Mia didn’t need Wallace to tell her that she’d ended up a wannabe artist living with her parents, and not a celebrated artist living in New York and dining in swank restaurants and entertaining Important People. Nope, she would be doing her painting in a repurposed yard shed. And Wallace couldn’t seem to stop mentioning it.

Oh yeah, this had all the markings of a
great
summer.

Six

The slam of a car door startled Brennan awake. He opened one eye. Maybe two. His vision was so blurry he couldn’t be sure. As he was still slightly drunk, he had to think where he was. He winced at the dull throb behind his eyes and blinked until he could focus on the plaster medallion on the ceiling of his room.

Right. Mom’s new house.

Another car door slammed.

Shit.
Brennan desperately wanted to get out of bed and close the damn window—he’d opened it at three this morning, hoping the cool
night air would keep him awake, keep him going. He’d been writing lyrics, and for the first time in months, they’d gushed from him with
uncharacteristic ease and a flow he’d not felt in years. Were they any good? He was afraid to look. That was the thing about drunken creativity—what seemed brilliant in the moment turned out to be crap by the light of day.

He would look, he would . . . but at the moment, Brennan couldn’t dredge up the will necessary to actually get out of bed.
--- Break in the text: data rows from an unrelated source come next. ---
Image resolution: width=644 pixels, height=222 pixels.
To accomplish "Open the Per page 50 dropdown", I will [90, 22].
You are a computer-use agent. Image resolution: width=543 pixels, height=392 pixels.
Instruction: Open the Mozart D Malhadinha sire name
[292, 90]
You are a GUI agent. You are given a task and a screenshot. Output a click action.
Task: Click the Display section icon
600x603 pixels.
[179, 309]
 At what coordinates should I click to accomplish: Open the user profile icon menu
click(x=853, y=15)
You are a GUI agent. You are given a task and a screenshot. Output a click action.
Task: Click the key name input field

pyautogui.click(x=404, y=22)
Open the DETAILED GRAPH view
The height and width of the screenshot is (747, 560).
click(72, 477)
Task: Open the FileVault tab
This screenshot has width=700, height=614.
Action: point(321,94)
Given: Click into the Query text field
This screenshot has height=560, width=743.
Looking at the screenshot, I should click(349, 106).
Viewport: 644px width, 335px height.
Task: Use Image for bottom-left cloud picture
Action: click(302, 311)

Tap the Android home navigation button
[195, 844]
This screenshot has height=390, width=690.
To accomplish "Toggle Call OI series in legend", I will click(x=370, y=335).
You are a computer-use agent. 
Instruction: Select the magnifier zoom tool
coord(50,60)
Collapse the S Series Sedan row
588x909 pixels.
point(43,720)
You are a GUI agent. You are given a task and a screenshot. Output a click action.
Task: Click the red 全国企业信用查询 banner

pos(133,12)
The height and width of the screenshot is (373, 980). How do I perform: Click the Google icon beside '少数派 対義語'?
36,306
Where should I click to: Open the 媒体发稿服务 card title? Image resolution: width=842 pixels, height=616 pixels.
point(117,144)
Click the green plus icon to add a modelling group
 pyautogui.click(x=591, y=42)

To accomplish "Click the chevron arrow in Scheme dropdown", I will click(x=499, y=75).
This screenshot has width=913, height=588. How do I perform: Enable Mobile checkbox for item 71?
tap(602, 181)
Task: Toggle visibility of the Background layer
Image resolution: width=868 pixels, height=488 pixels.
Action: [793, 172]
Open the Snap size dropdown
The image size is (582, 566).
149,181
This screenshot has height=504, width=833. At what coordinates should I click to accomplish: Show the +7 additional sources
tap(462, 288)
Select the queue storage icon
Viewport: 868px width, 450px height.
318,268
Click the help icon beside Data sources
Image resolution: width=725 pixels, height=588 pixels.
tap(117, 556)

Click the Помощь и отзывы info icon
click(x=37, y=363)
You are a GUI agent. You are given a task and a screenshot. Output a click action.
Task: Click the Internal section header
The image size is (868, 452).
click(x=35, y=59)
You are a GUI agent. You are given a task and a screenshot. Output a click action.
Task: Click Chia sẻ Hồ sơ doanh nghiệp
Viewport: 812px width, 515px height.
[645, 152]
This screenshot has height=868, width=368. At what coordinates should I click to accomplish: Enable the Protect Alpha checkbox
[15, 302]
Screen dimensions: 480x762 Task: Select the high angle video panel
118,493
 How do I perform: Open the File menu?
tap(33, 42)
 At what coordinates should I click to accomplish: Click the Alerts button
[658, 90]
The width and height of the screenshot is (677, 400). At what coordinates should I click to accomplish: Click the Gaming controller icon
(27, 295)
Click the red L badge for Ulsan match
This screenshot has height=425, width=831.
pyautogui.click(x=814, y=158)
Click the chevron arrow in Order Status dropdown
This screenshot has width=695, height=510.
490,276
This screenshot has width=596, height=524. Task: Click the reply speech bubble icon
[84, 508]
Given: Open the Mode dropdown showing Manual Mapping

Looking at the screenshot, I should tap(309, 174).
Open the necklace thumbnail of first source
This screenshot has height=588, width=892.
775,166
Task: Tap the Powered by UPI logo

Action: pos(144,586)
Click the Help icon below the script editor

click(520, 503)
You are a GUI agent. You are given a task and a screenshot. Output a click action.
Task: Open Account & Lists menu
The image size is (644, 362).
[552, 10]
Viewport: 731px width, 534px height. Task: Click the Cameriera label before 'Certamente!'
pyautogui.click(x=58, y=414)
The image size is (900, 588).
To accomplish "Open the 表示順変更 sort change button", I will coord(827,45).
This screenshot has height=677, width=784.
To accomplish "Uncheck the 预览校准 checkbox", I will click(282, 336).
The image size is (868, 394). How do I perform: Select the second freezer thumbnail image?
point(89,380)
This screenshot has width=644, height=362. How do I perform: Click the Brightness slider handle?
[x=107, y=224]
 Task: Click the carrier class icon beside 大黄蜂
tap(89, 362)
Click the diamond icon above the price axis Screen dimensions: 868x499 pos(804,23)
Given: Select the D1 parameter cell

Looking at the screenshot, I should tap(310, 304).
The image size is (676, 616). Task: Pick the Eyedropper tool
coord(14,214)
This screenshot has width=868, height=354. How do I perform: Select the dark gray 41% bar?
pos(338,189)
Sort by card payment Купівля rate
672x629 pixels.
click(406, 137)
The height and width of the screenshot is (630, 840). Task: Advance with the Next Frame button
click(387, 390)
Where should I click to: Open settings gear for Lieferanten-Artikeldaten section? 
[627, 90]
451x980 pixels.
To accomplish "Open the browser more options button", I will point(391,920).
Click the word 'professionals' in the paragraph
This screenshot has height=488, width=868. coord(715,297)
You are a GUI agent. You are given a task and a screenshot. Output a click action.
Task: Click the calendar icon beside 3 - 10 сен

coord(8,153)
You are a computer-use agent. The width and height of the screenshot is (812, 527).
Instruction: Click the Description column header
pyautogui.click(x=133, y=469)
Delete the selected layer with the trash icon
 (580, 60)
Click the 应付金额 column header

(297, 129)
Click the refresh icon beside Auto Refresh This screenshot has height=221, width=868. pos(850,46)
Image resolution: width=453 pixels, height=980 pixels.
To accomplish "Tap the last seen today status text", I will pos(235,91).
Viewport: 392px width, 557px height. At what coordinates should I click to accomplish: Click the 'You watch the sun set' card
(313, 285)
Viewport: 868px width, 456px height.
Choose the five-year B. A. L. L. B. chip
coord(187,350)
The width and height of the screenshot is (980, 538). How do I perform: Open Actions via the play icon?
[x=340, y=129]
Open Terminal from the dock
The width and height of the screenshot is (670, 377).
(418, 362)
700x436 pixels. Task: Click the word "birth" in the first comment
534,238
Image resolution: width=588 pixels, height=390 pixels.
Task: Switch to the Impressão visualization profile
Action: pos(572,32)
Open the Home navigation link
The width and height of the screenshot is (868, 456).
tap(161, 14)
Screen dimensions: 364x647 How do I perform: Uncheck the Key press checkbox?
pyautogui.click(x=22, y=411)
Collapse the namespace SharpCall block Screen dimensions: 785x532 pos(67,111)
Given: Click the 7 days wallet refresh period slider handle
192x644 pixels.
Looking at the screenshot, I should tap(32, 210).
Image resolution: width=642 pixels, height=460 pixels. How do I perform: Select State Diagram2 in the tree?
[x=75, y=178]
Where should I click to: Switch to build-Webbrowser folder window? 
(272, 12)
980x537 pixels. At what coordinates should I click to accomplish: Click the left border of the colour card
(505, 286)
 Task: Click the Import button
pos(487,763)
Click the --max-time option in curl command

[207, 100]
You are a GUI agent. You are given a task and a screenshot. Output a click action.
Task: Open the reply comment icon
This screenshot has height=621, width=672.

“I’m just saying, you can’t live with your parents forever. You’re going to have to work enough hours to pay rent. Hello, it’s called adulthood,” a man’s voice said, drifting up to him from somewhere down on the drive.

“Why, thank you, Wallace. I didn’t know what it was called until you came along to enlighten me.”

Brennan knew that voice—it was the groupie girl. No, no, not a groupie. The decorator. What was her name again? Mary?

“You’re going to have to move along now, Mr. Pogue.”

He knew
that
male voice. That was the dude his mother had hired for security. Some great security—people were in and out of here all day long.

“Yeah, Wallace, you’re going to have to move along,” said the woman, who was maybe Mary, maybe something else. He couldn’t remember.

“Perfect. I have the two misfits of East Beach telling me what to do now.”

She laughed, and the sound of it was lilting and sweet. It made Brennan horny, made him think of hearing that laugh when he was inside her. Now he was hard. Great—he’d been reduced to getting hard at the sound of a woman’s laugh.

“Please, sir, I need you to move the van now,” said the security guard.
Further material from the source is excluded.